The Dymocks' expensive requirement is water, although not necessarily the sea, the last property they looked at had a small trout stream at the bottom of the garden. But the fact is that they share this with hordes of other 'refugees' from inland Britain, many of them with a lot of money to spend and much of that in cash.

According to Martin Blacoe, an estate agent in picturesque Dartmouth, practically anything with a waterside location will sell, even if the property itself has to be taken down and started again. Small inconveniences are overlooked in the quest for the thrash of the sea, the peace of the river or the burble of the stream.

The Thatch, a quirky but not overlarge thatched boathouse on the water's edge at Dartmouth, has recently been snapped up for more than pounds 200,000 by a cash buyer despite the fact that its access is via someone else's garden and the nearest parking place 200 yards away.

Among Dartmouth's most prized houses are those spotted higgledy-piggledy on the steep valley sides of the River Dart estuary, some of which have difficult access.
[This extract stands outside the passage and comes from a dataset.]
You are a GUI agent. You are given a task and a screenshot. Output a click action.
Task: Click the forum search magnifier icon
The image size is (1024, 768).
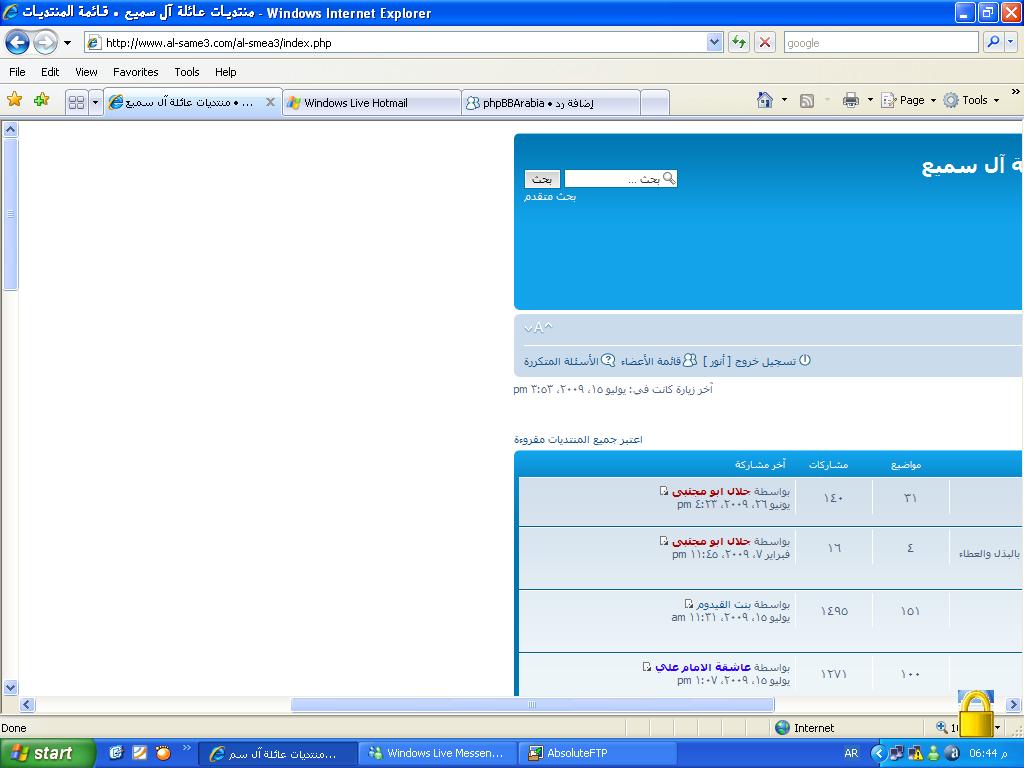tap(669, 179)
Mr Blacoe, manager of Fulfords' Dartmouth office, says this is reflected in prices for available garages: 'Garages have sold for up to pounds 45,000 and ridiculous prices like that.'

He adds: 'Position, position, position is the hallmark of Dartmouth. 'It's pick a price and the right person will come along and buy it. The majority of purchasers come from Birmingham, Manchester, the Midlands and the Home Counties and have money available.'

Fulfords, with half its 26 branches on Devon coasts or rivers, has recognised the lure of water by establishing a specialist division to sell waterside homes. Robert Theobald, its director, said the idea of fishermen's cottages selling for a song had become nonsense.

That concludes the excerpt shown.